Society for Social Work and Research

Sixteenth Annual Conference Research That Makes A Difference: Advancing Practice and Shaping Public Policy
11-15 January 2012 I Grand Hyatt Washington I Washington, DC

14P The Effect of Combined Use of Health and Long Term Care Services On Health of the American Older Adults: A Longitudinal Perspective

Friday, January 13, 2012
Independence F - I (Grand Hyatt Washington)
* noted as presenting author
Sojung Park, MSW, Doctoral Student, University of Michigan-Ann Arbor, Ann Arbor, MI
Min Hee Kim, MA, Prospective Doctoral Student, University of Michigan-Ann Arbor, Ann Arbor, MI
Ruth E. Dunkle, PhD, Professor, University of Michigan-Ann Arbor, Ann Arbor, MI

It has been suggested that medical and supportive services must be systematically interwoven to positively affect quality- of –life outcomes of older adults. There are neither conclusive findings on the impact of community based long term care on older people's well-being (Gaugler et al, 2005; Bilsen 2008;Shapiro, 2002), nor conclusive findings on the effect of health care services on the health status of older adults (Golberstein, 2007). We argue that community based services outcome research should be incorporated into existing health care research.


We analyzed the effect of the combined use of health and long term care services on health outcomes among older Americans who live in the community. This research adds to areas of research: the combined use of longitudinal data with a population-based sample in health care and long term care service use.

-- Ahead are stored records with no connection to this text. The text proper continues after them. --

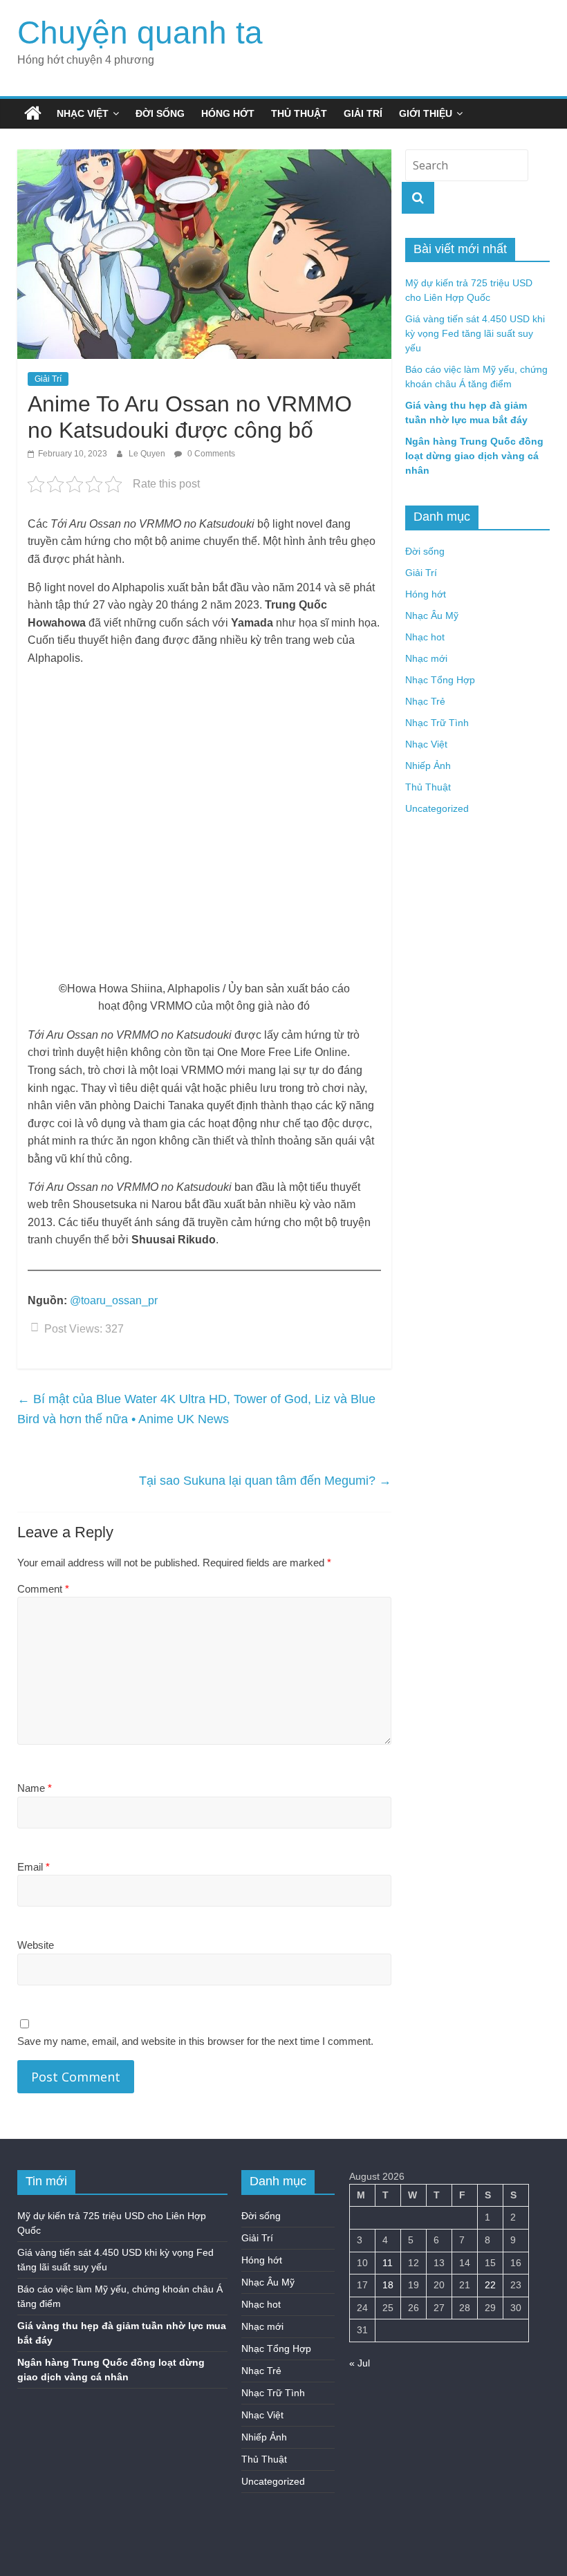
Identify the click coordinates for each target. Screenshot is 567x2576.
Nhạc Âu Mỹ (431, 615)
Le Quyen (148, 453)
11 (387, 2262)
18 (387, 2284)
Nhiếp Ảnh (428, 765)
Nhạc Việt (83, 113)
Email (33, 1867)
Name (34, 1788)
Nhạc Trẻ (425, 701)
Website (35, 1945)
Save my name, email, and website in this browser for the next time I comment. (195, 2041)
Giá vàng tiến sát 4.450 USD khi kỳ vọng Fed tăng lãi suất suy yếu (475, 333)
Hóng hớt (227, 113)
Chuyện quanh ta (140, 32)
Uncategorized (437, 808)
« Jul (359, 2363)
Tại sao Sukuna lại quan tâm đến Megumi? (265, 1481)
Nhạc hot (425, 636)
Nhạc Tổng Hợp (440, 679)
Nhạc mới (426, 658)
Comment (43, 1589)
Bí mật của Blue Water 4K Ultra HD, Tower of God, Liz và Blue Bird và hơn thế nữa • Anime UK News (196, 1409)
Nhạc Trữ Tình (437, 722)
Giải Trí (363, 113)
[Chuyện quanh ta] (32, 113)
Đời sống (160, 113)
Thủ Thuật (299, 113)
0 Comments (210, 453)
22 (490, 2284)
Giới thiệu (425, 113)
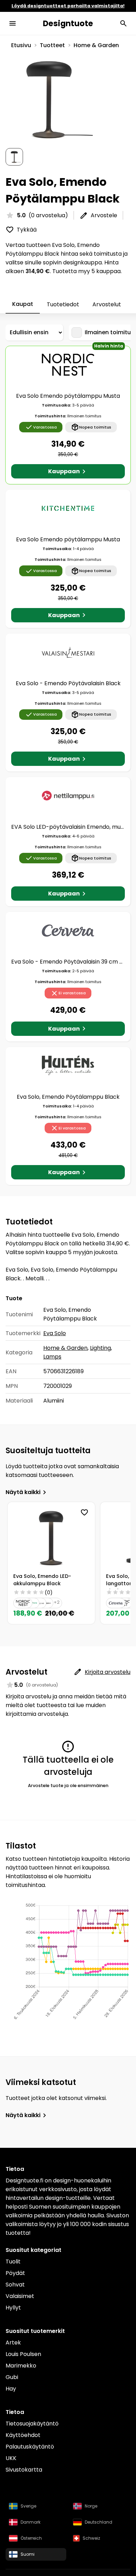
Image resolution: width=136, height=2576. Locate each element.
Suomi (28, 2554)
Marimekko (21, 2366)
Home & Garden (96, 45)
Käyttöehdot (23, 2435)
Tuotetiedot (63, 304)
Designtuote (68, 23)
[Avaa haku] (123, 23)
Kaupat (22, 304)
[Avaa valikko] (12, 23)
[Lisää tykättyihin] (84, 1513)
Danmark (30, 2522)
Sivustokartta (24, 2470)
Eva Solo (54, 1333)
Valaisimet (20, 2296)
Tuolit (13, 2261)
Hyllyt (13, 2308)
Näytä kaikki (23, 1492)
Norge (91, 2506)
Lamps (52, 1357)
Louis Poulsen (23, 2354)
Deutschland (98, 2522)
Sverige (28, 2506)
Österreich (31, 2538)
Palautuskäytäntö (30, 2447)
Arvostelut (106, 304)
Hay (11, 2389)
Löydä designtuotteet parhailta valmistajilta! (68, 6)
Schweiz (91, 2538)
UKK (11, 2458)
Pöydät (15, 2273)
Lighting (100, 1348)
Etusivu (21, 45)
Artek (13, 2343)
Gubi (12, 2377)
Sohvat (15, 2285)
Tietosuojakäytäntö (32, 2424)
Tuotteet (52, 45)
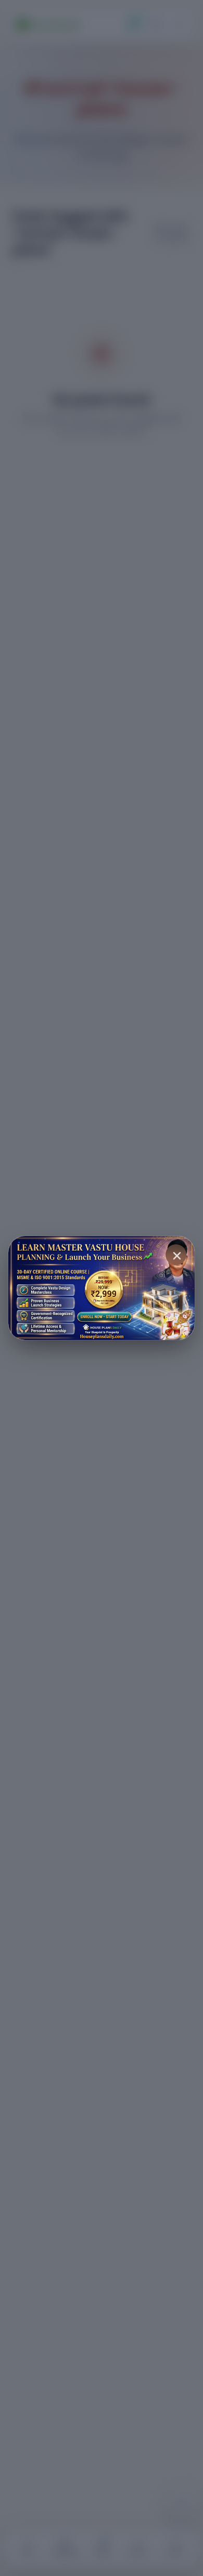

Using data from the Health and Retirement Study (HRS), a nationally representative dataset, we conducted mixed-effects multiple regression analysis to examine the effect of combined use of individual health service use and the long term care service use on physical health status. We applied random intercept modeling design to account for the dependency inherent in the data due to repeated measurement. An analytic sample (N=499) was drawn from five waves (2000-2008) of the data, focusing on non-institutionalized older adults aged 65 and older who reside in community senior housing that also provided a range of relevant long term care services. For the use of health services, the number of hospitalizations and nursing home stays was measured. Outpatient care and home care service were measured dichotomously. Use of long term care services including group meals, chore service, help with ADLs limitations, and emergency call service, on-site nurse service were measured dichotomously. Physical health status was measured by a morbidity index derived by sum of standardized scores of ADL, IADL, and chronic conditions. Results:

Consistent with health care use studies, the hospitalization (beta=0.46, p<0.01), home care (beta=2.15, p<0.01), and nursing home stay (beta=1.85, p<0.01) were associated with higher levels of morbidity except outpatients care (beta=0.24). A clear trend emerged. The use of health services, combined with long term care services, is associated with the lower level of morbidity: hospitalization when combined with the use of emergency call service leads to lower morbidity (beta= -0.4938, p<0.01), homecare, when combined with the use of meal service leads to lower morbidity (beta= -1.06, p<0.05), using home stay, when combined with the use of chore service leads to lower morbidity (beta= -1.98, p<0.01). Although not significant, chore service and emergency call service, when combined lead to lower morbidity in all health service uses.

Implications: As the first research into an independent effect of long term care services in the context of health service utilization in the community, it provides important information on whether and to what extent long term care services have a beneficial effect on health outcomes when older adult uses health services in the community.